Prince Prospero, the ruler of a land that is being decimated by a plague called the Red Death, decides that "the external world could take care of itself," and he calls a thousand of his most hearty and healthy friends to accompany him to a distant abbey that he has fortified against the disease.  In the fifth or sixth month of their seclusion, the Prince throws a huge party, a "masked ball" of unusual splendor. His guests dress in masquerade: elaborate costumes that cover both their bodies and faces.  
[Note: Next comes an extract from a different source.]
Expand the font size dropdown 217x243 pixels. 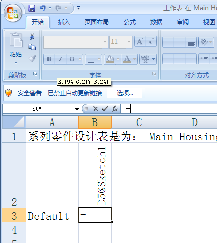129,42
The narrator tells us that Prospero's own "guiding taste" helped to attire the masqueraders.  He says, 

Be sure they were grotesque.  There were much glare and glitter and piquancy and phantasm. . . . There were arabesque figures with unsuited limbs and appointments.  There were delirious fancies such as the madman fashions.  There were much of the beautiful, much of the wanton, much of the bizarre, something of the terrible, and not a little of that which might have excited disgust.

From this description, it is difficult to tell exactly what the masqueraders are dressed as.  An adjective like grotesque could refer to a combination of the human and animal in such a way that it achieves absurdity or even ugliness.  Piquant implies that the costumes were provocative; phantasm implies that they are fantastic, illusory, or even ghostly.  Arabesque alludes to the idea that the costumes are ornamented with flowers, foliage, or fruit and are very intricate and elaborate in design.  The guests are described as moving "dreams" that seem to defy the imagination to come up with something more creative, but the strangeness of disproportionate limbs and the madness of the designs is simultaneously repugnant and off-putting.  The guests' costumes elicit feelings of pleasure and disgust at the same time.